> _Work order_
Copy only those lines which run from the line containing "This screenshot has height=784, width=1559." to the end of the entries below, both inclusive, exactly as written and with no pictures.

= Beginning of Section =

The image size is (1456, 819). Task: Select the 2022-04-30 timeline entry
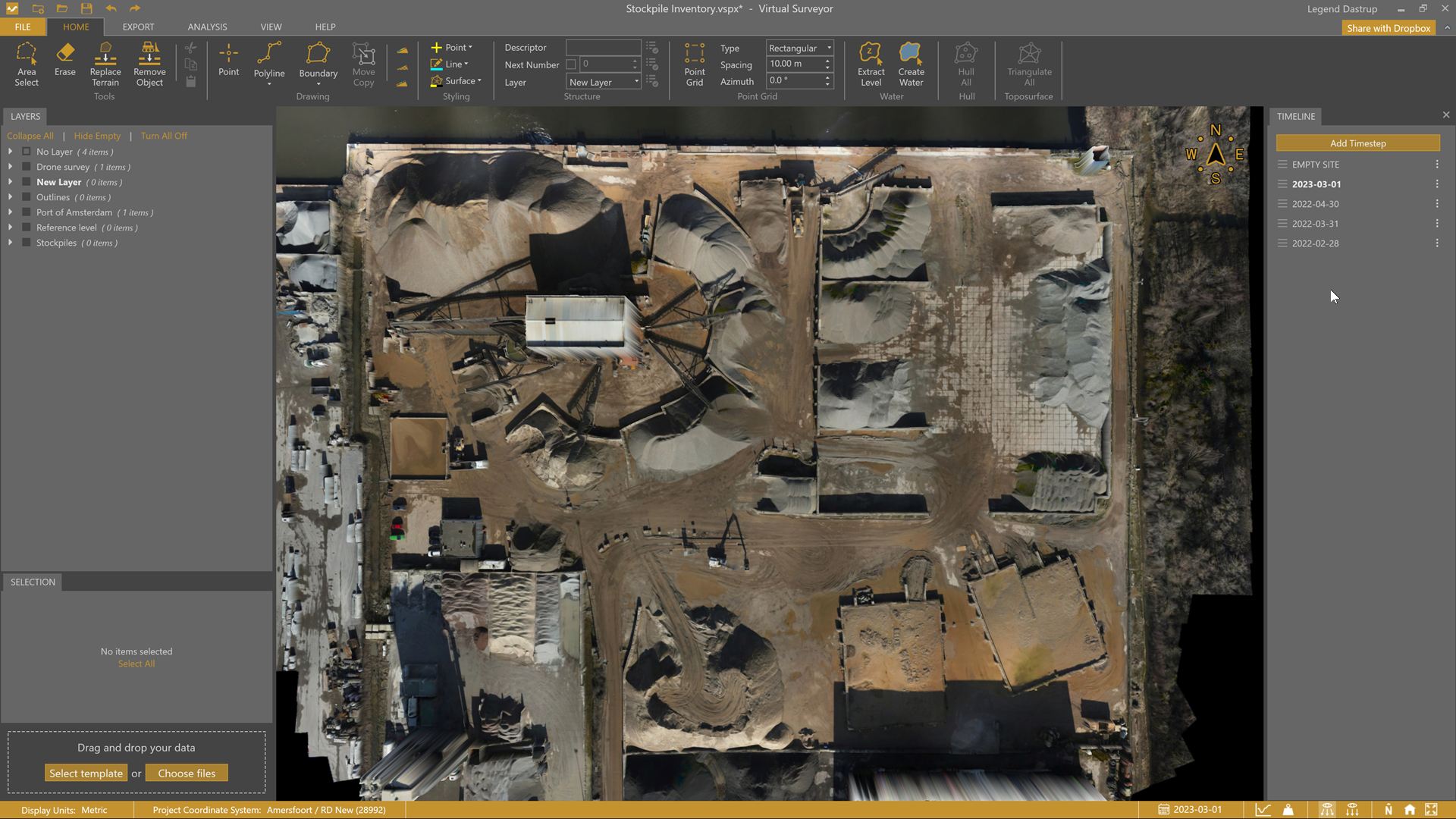click(x=1315, y=204)
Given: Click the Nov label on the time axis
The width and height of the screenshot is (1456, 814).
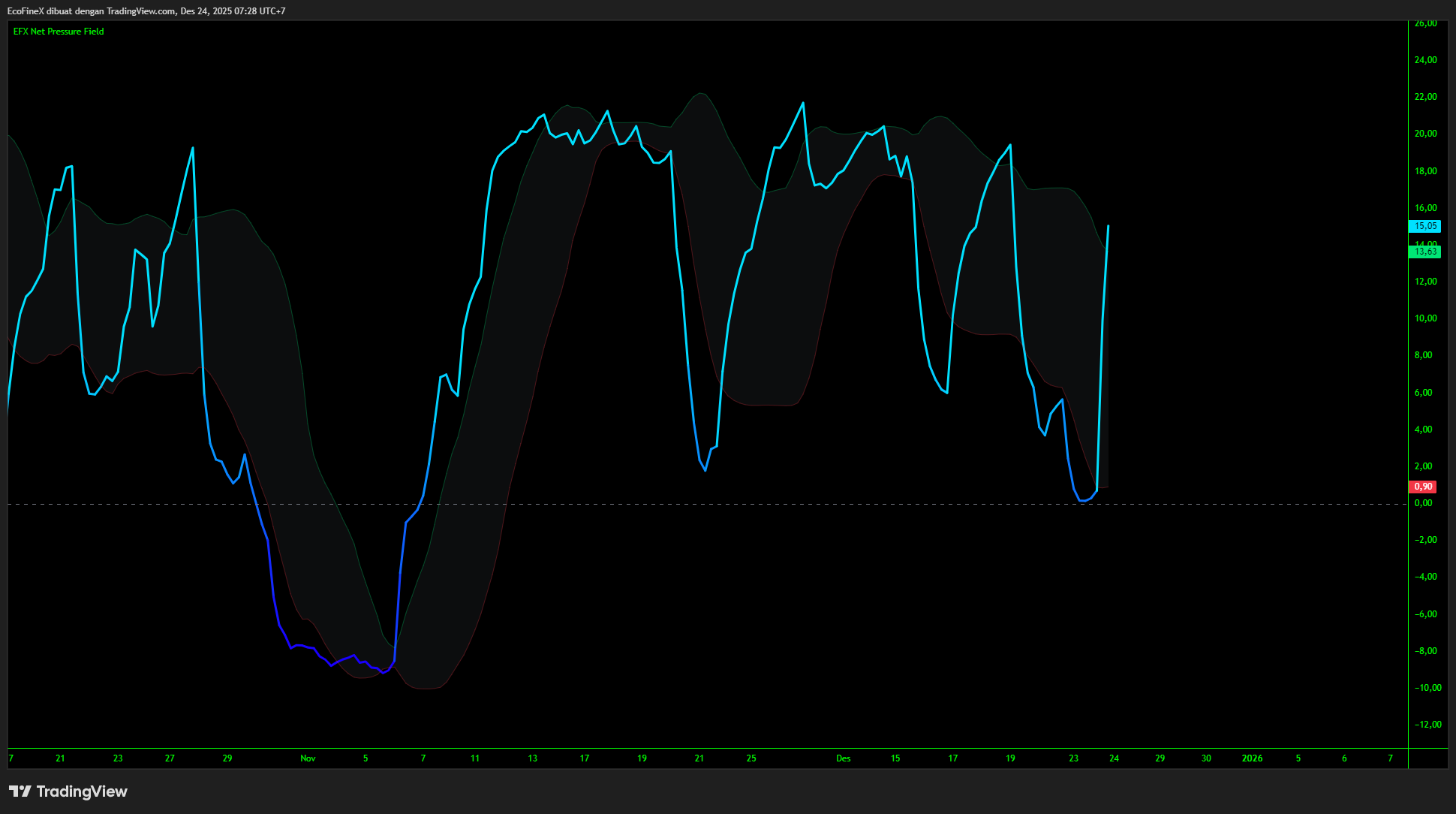Looking at the screenshot, I should [308, 758].
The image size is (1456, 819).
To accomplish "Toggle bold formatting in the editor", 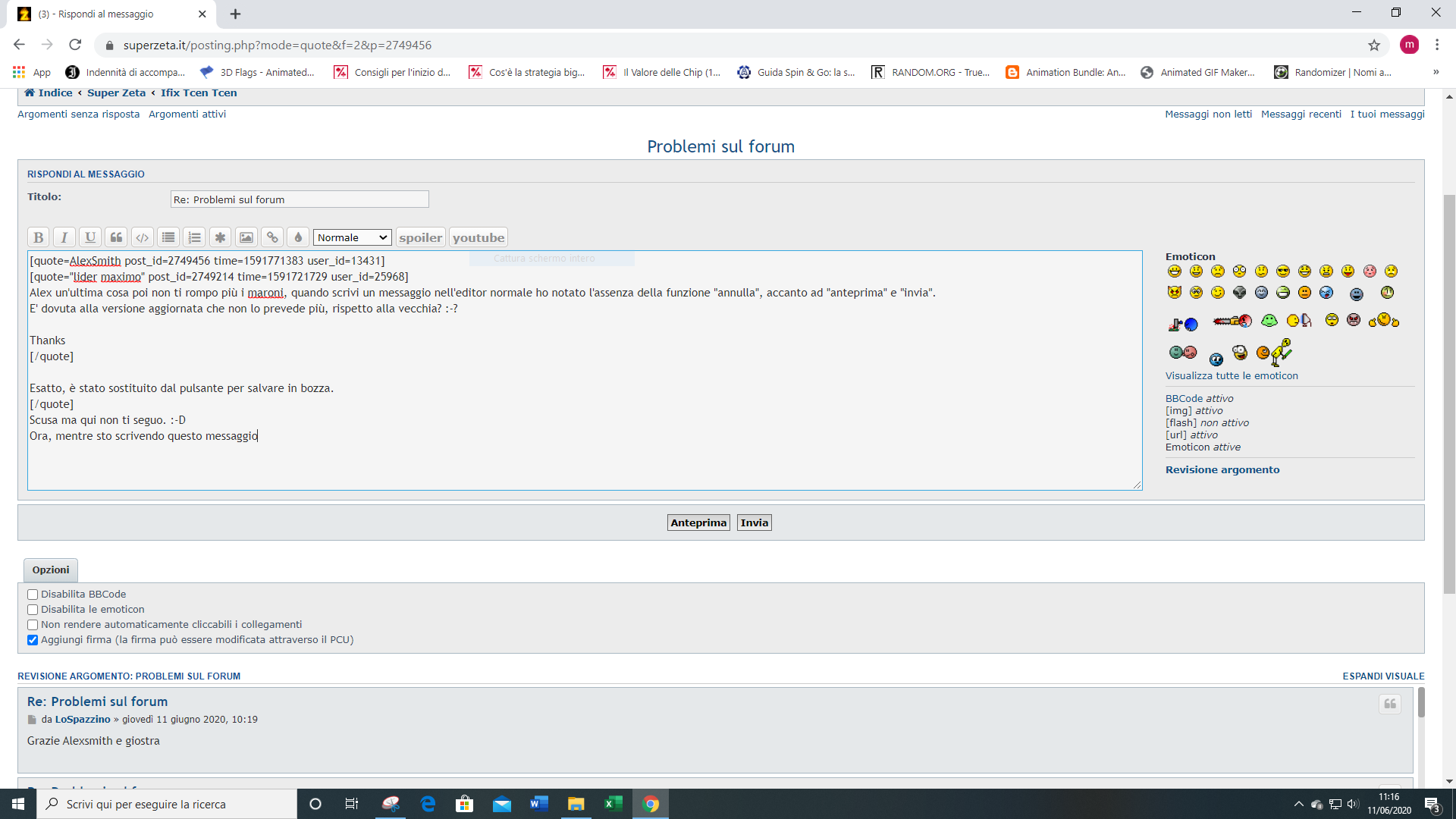I will (39, 237).
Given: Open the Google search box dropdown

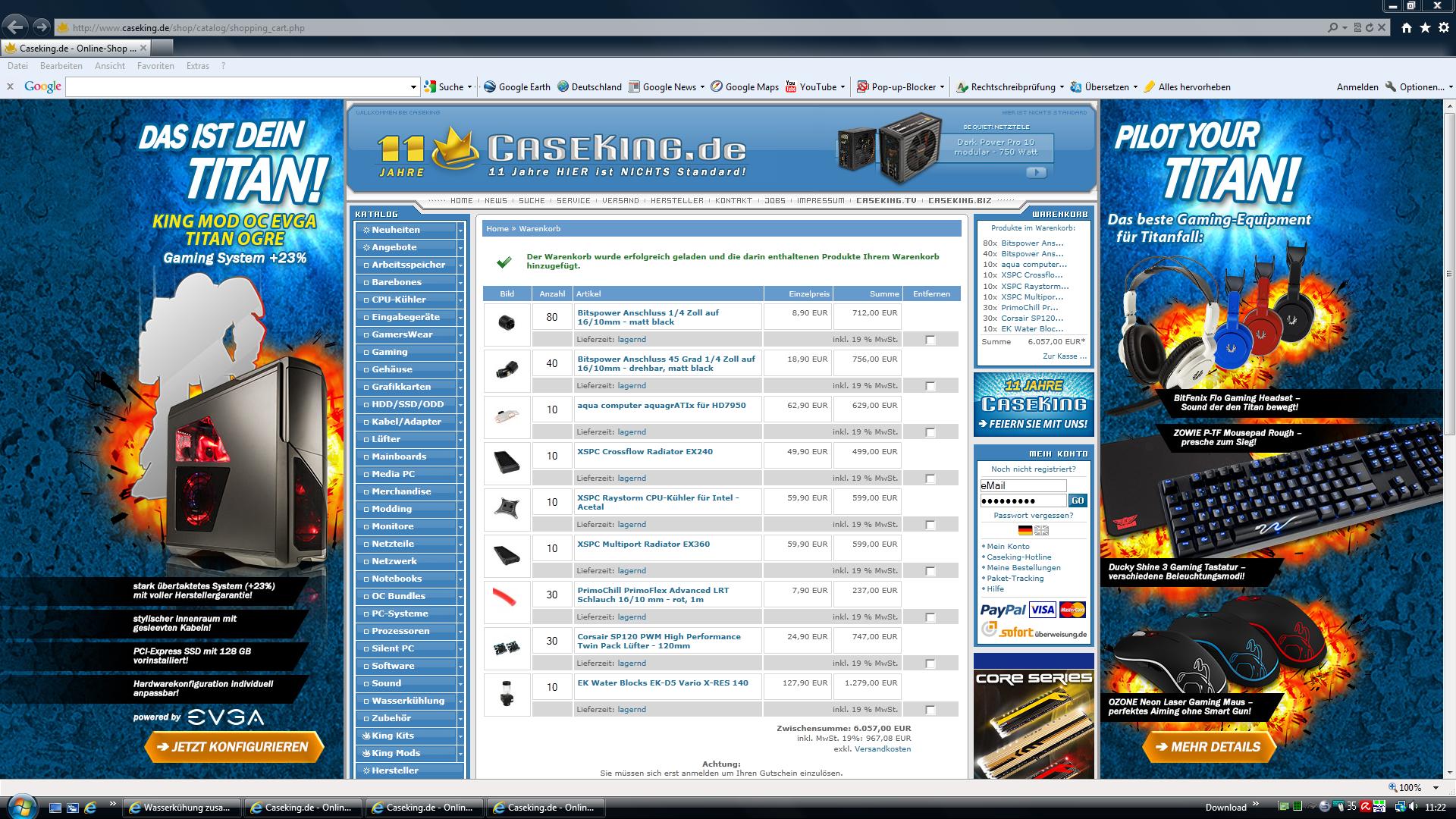Looking at the screenshot, I should (x=413, y=87).
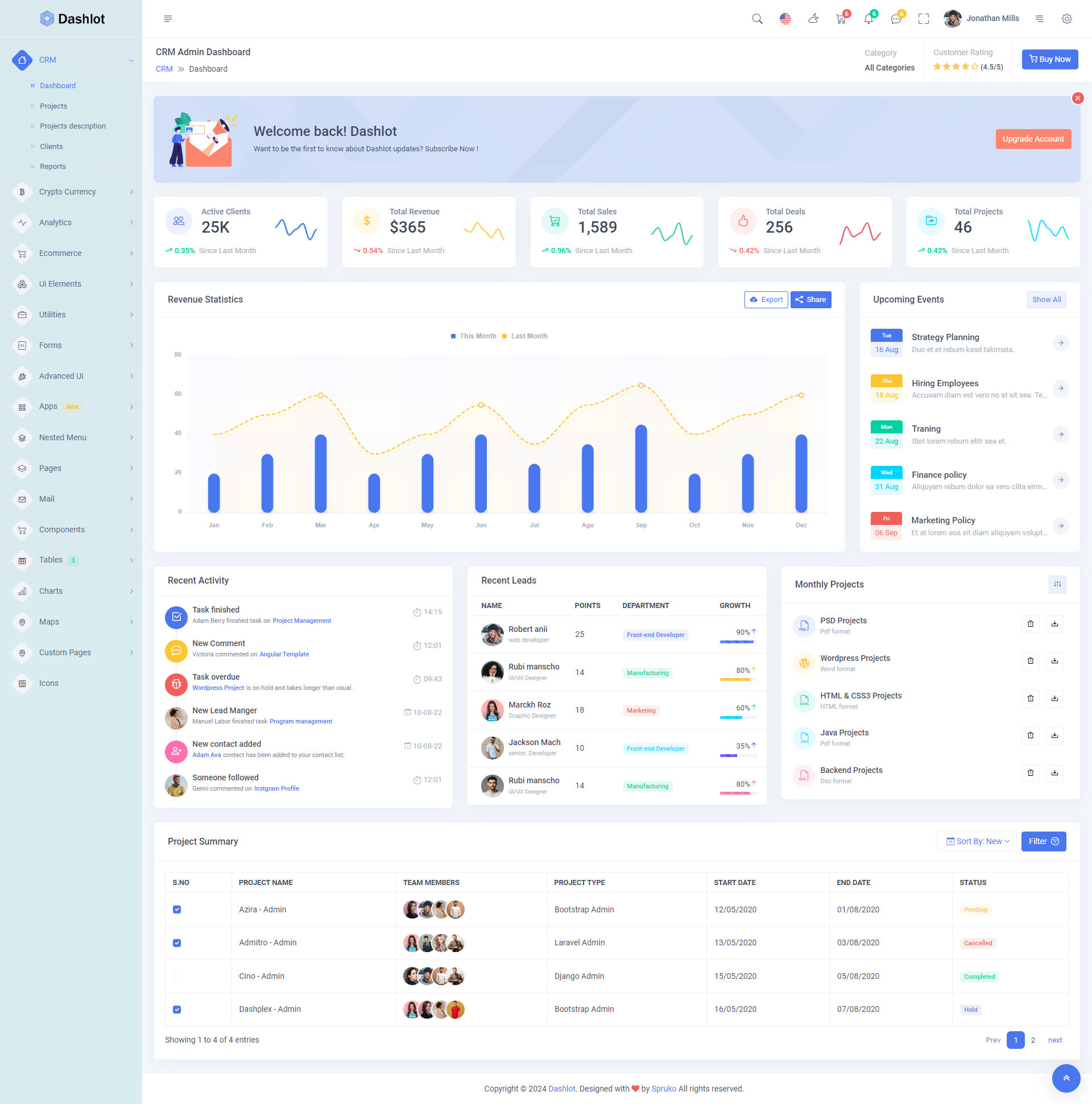Select Reports in the CRM submenu

pos(53,166)
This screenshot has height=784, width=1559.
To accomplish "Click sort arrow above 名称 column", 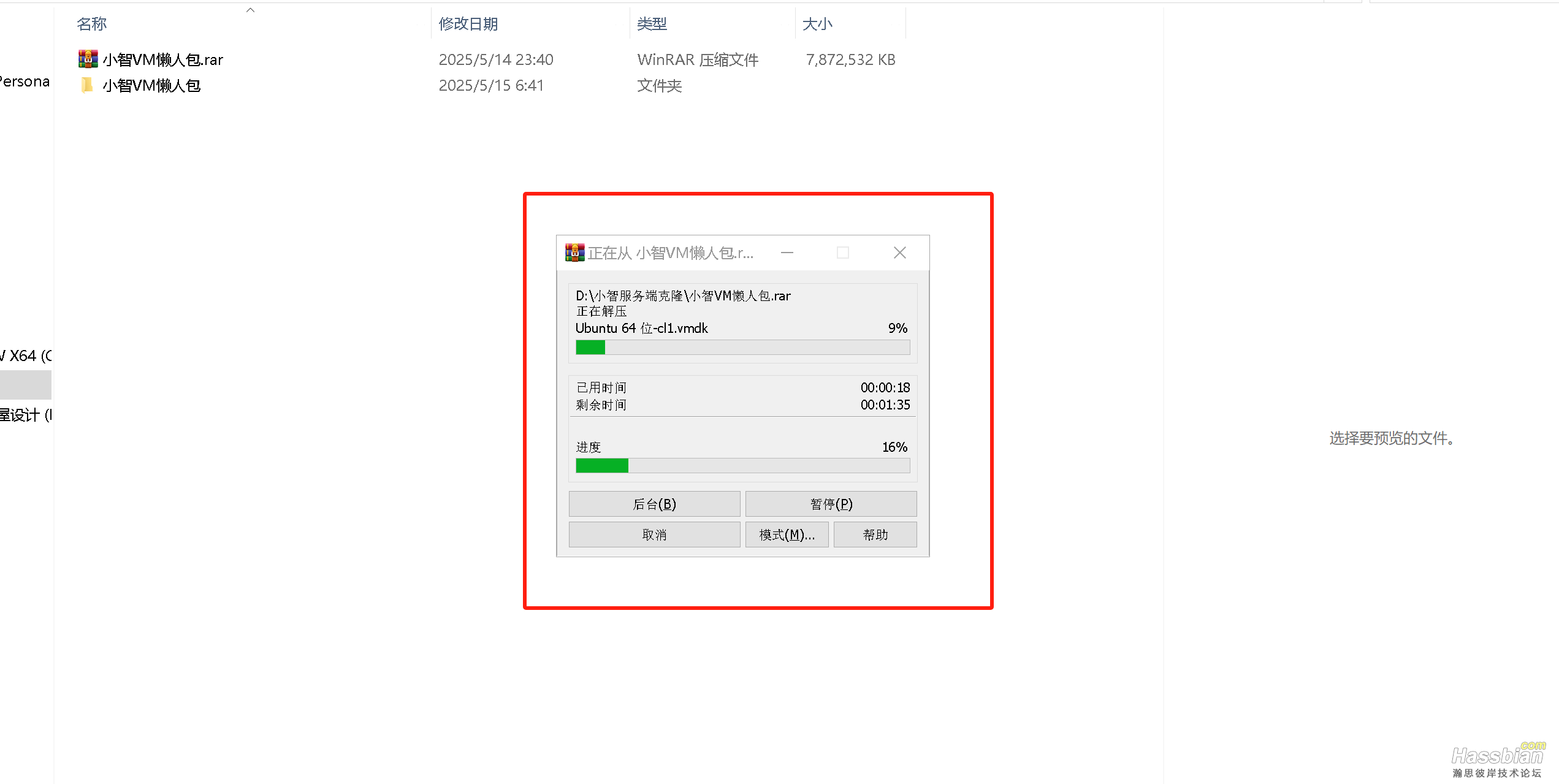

= End of Section =

> _Finished task_
This screenshot has height=784, width=1559.
To accomplish "Click sort arrow above 名称 column", 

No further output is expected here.